Champagne Taittinger will be the first Champagne house to break ground in England, with the announcement that it will shortly be planting a vineyard in Kent.
Taittinger has bought 69 hectares (170.5 acres) of farmland at Stone Stile near Canterbury in the southern English county, 40ha of which it will plant to Chardonnay, Pinot Noir and Pinot Meunier within the next eighteen months.
The goal of the "multimillion pound investment", chairman Pierre-Emmanuel Taittinger said at a press conference in London's Westminster Abbey, is to produce some 25,000 cases of "premium English sparkling wine".
The vineyard will be called Domaine Evremond, after the 17th Century French writer, diplomat and anglophile, Charles de Saint-Evremond, who is buried in Poet's Corner in the abbey, which stands opposite the Houses of Parliament.
"He was a great diplomat, a great epicurean and bon viveur, the most loved Frenchman in England, a friend of Charles II, and a true connoisseur of Champagne," Taittinger said. "He worked to abolish frontiers between England and France."

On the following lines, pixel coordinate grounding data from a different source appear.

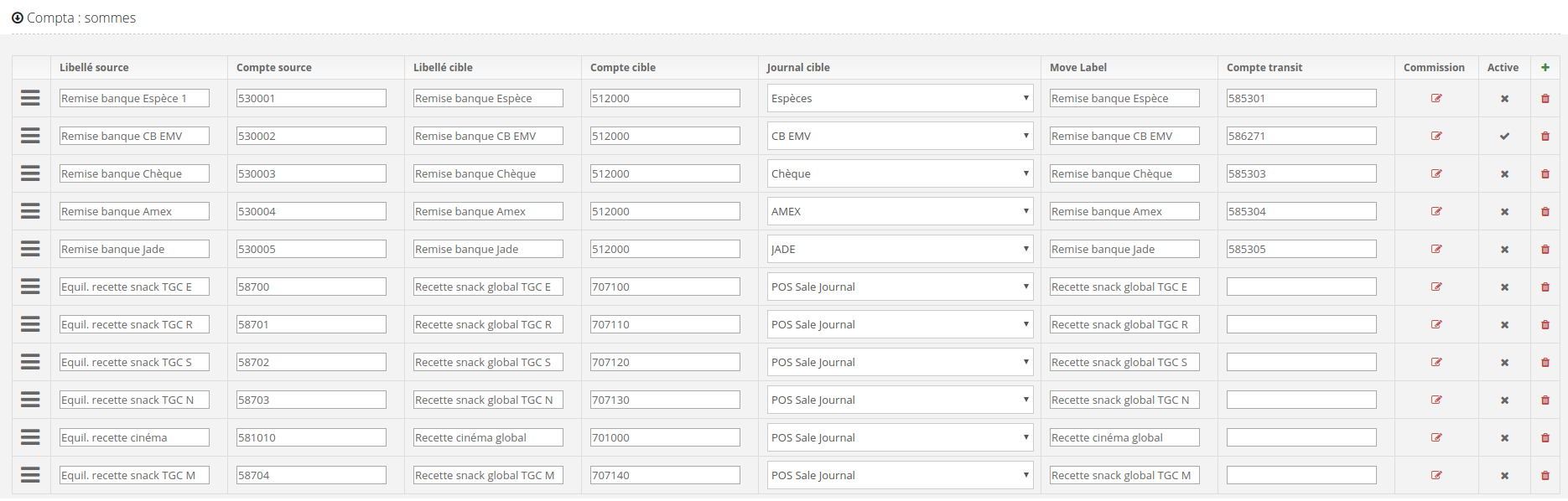Click the Commission column header
Image resolution: width=1568 pixels, height=501 pixels.
(x=1434, y=68)
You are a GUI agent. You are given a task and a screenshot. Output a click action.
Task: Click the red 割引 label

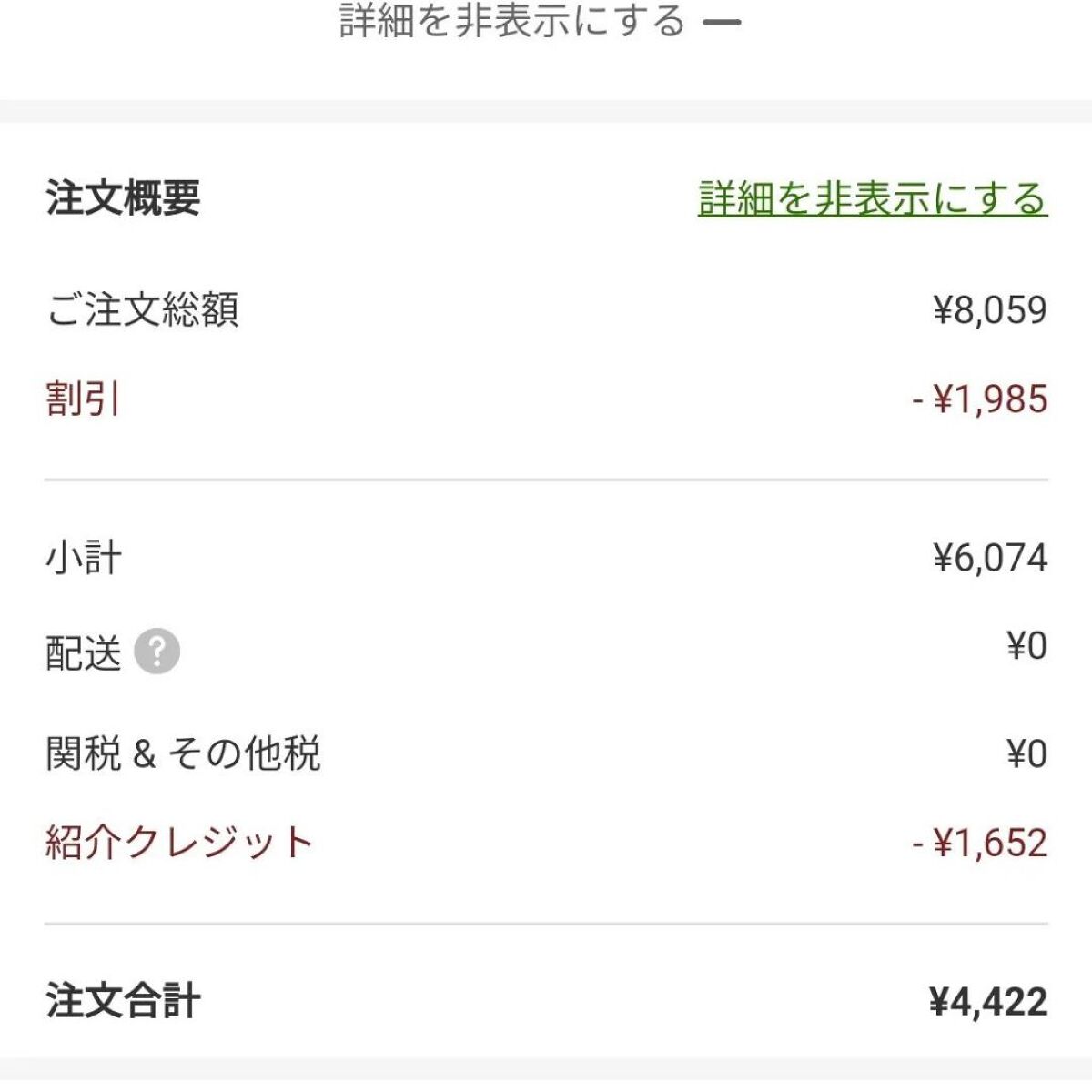(x=83, y=399)
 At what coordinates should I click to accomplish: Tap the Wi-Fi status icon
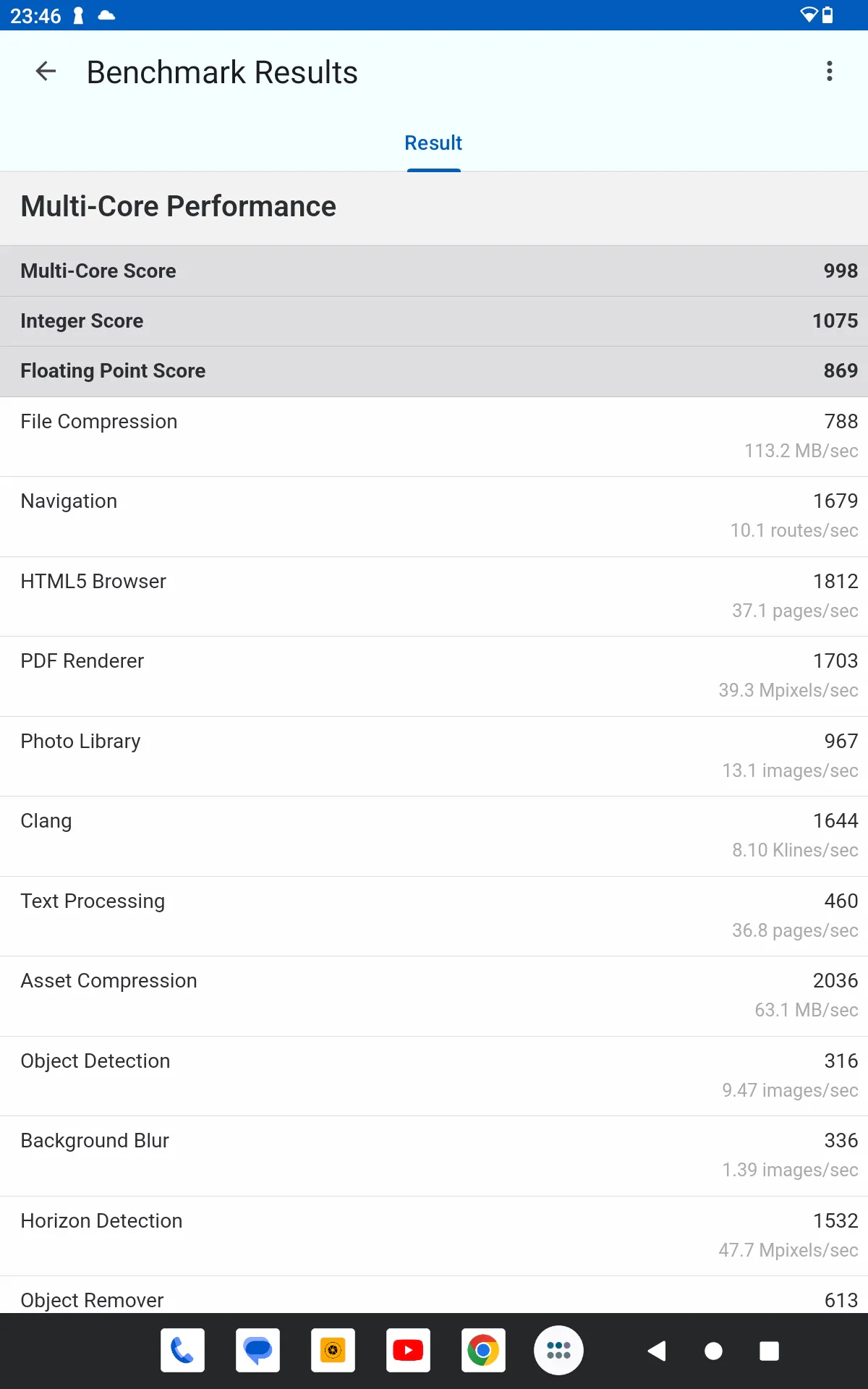click(809, 15)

Taittinger went on to say that his aim in establishing a vineyard in England was to "pay our debt of gratitude to the United Kingdom for what you have done for Champagne over the last 200 years, and to show the great friendship that exists between the two countries."
There is another connection with Kent, he added – his father Jean, as mayor of Reims, twinned the town with Canterbury in the 1970s.

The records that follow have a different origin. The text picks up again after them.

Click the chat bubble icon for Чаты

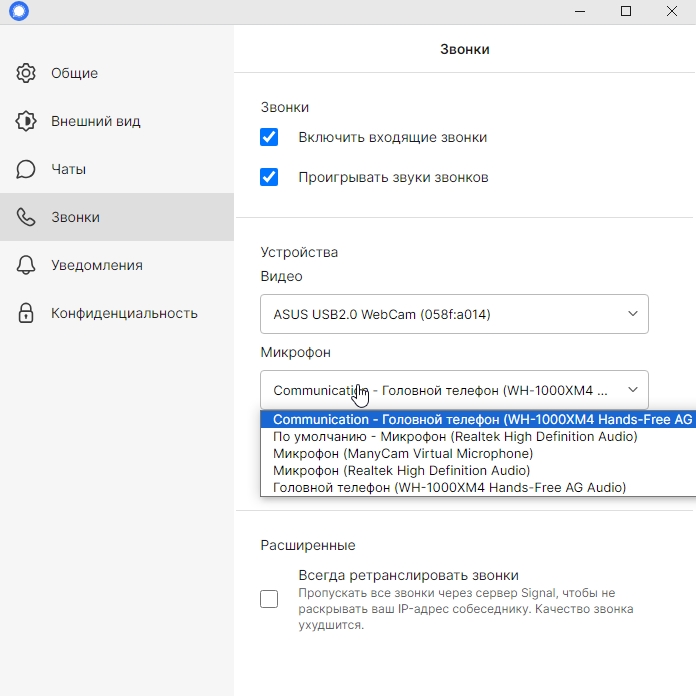(x=26, y=169)
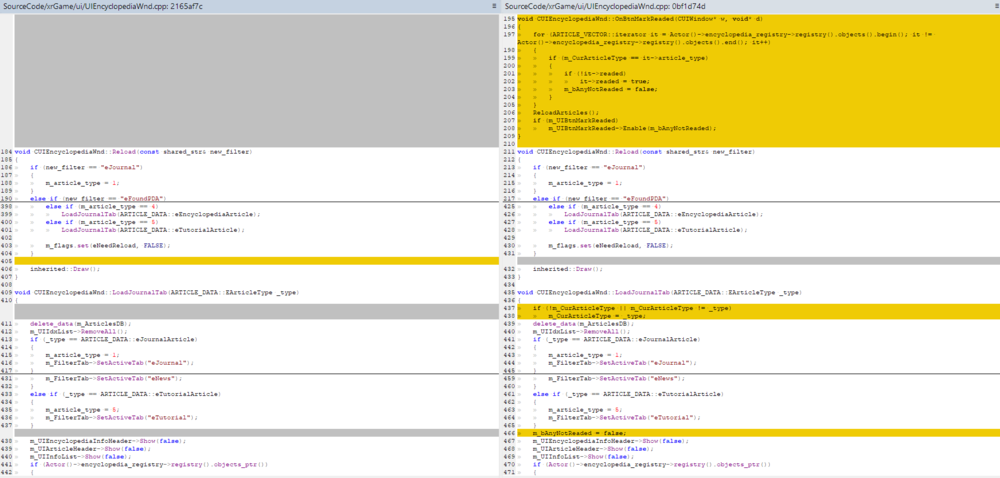The image size is (1000, 478).
Task: Select line number 184 in left pane
Action: click(7, 151)
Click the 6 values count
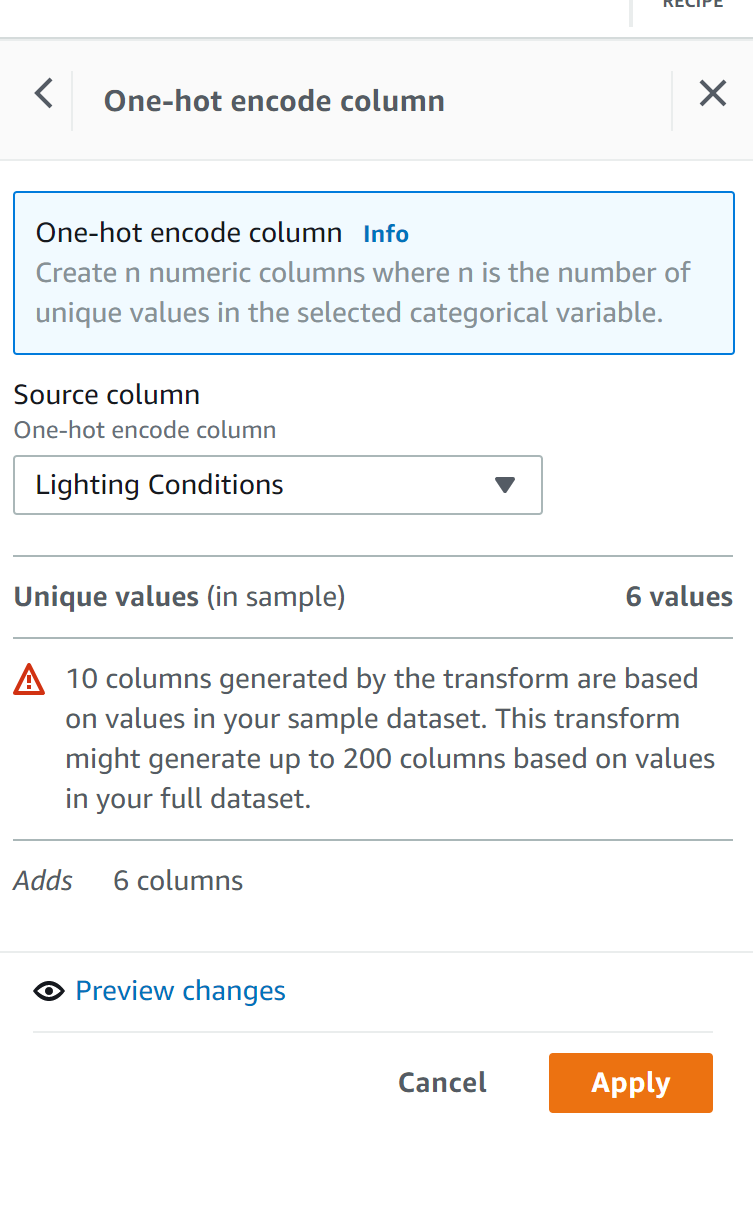 click(x=679, y=597)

The company also said its aim was "not just to be an English sparkling winemaker, but also an active supporter of the whole English wine industry".
It took the Taittinger team, along with viticulturalists such as English wine expert Stephen Skelton MW, two years to find the right land. They considered Sussex and Hampshire but after exhaustive analysis finally chose the former apple farm near Chilham.